Defendant further argues that the court abused its discretion in allowing arresting police officers
to testify about statements made to them by two witnesses. We review a trial court’s decision to admit
evidence for an abuse of discretion. People v Bahoda, 448 Mich 261, 289; 531 NW2d 659 (1995).
The trial court allowed the challenged testimony pursuant to MRE 803(3) (declarant’s then existing state
of mind). We find no abuse of discretion. The witnesses’ states of mind were relevant to the charges in
the case.
Defendant also claims that the court erred in allowing the prosecutor to cross-examine a witness
about a pending charge that resulted in the witness asserting her Fifth Amendment right in front of the
jury, in allowing the prosecutor to mention the witness’ assertion of this right in closing arguments, and
that his counsel’s failure to object constituted ineffective assistance of counsel. We agree that error
occurred, but find that the error was harmless.

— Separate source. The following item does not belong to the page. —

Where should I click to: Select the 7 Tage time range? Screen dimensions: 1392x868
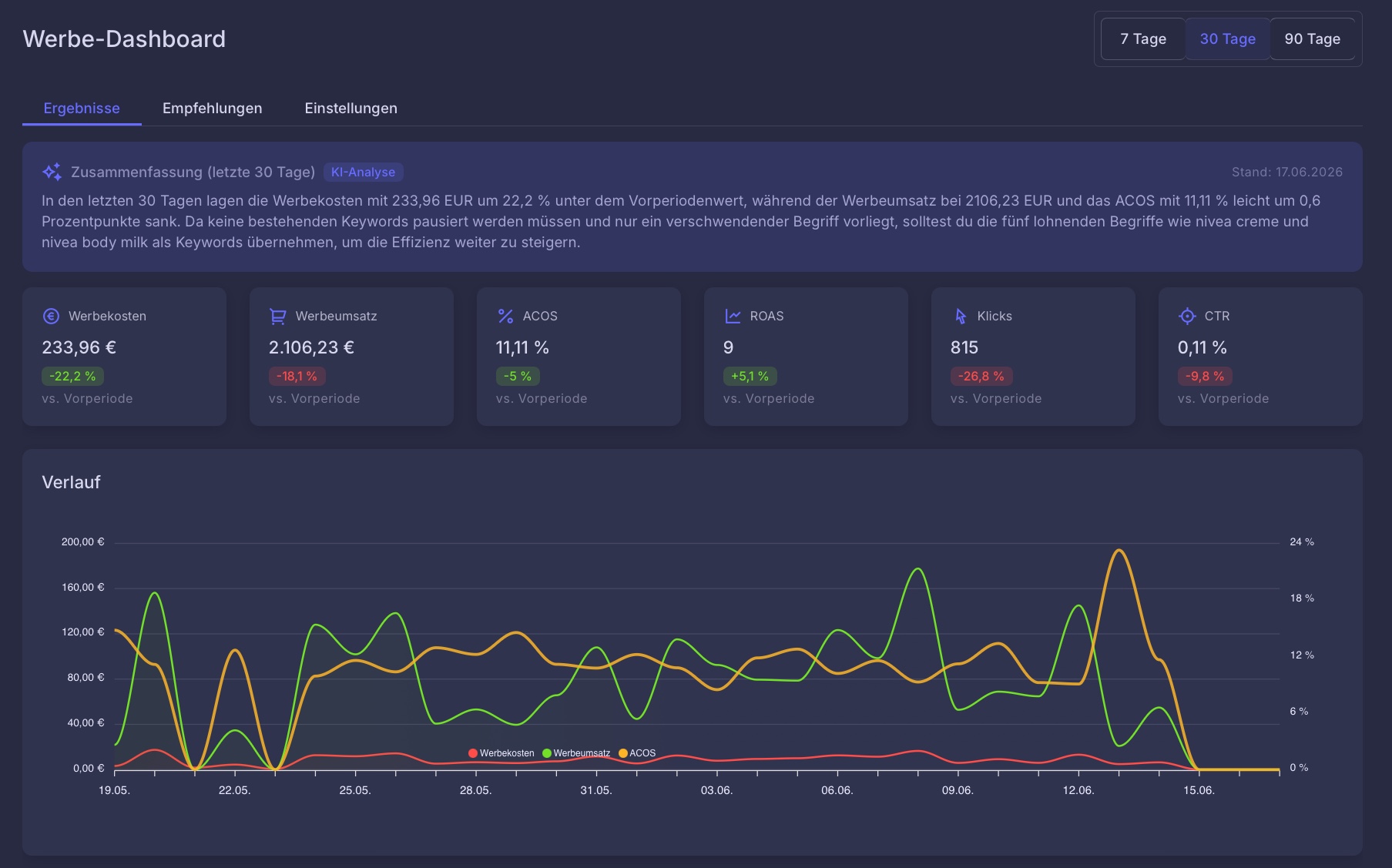(1143, 39)
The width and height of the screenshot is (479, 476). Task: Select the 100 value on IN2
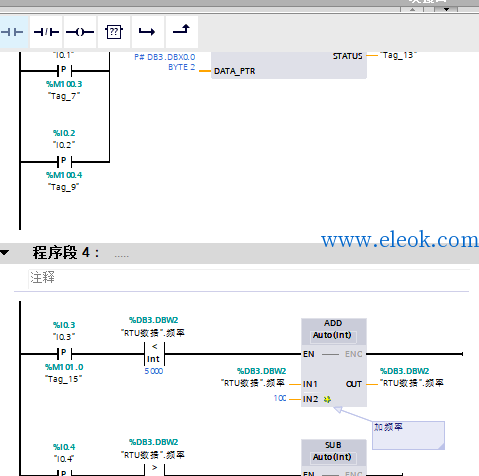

Great care should be exercised by both the trial court and the prosecutor to prevent the
invocation of a testimonial privilege in front of the jury. People v Poma, 96 Mich App 726, 732; 294
NW2d 221 (1980); People v Dyer, 425 Mich 572, 576; 390 NW2d 645 (1986). The prosecutor
and the court erred in allowing the witness to invoke her Fifth Amendment privilege in front of the jury,
and the prosecutor also inappropriately mentioned the witness’ invocation in closing arguments.
Nevertheless, we are satisfied that the error was harmless beyond a reasonable doubt, given the
overwhelming evidence presented. We therefore decline to reverse defendant’s conviction. People v
Bashans, 80 Mich App 702, 710-712; 265 NW2d 170 (1978); People v Solomon, 220 Mich App
527; ___ NW2d ___ (1996).
We also find that counsel’s failure to object did not constitute ineffective assistance of counsel.
In order to find trial counsel ineffective, defendant must show that, but for counsel’s error, there is a
reasonable probability that the result of the proceeding would have been different and that the result of
the proceeding was fundamentally unfair or unreliable. People v Poole, 218 Mich App 702, 718; 555
NW2d 485 (1996). After reviewing this record, we are not persuaded that such is the case.
Defendant additionally argues that the court erred in providing the jury with a dictionary during
deliberations and that his counsel’s concurrence therewith constituted ineffective assistance of counsel.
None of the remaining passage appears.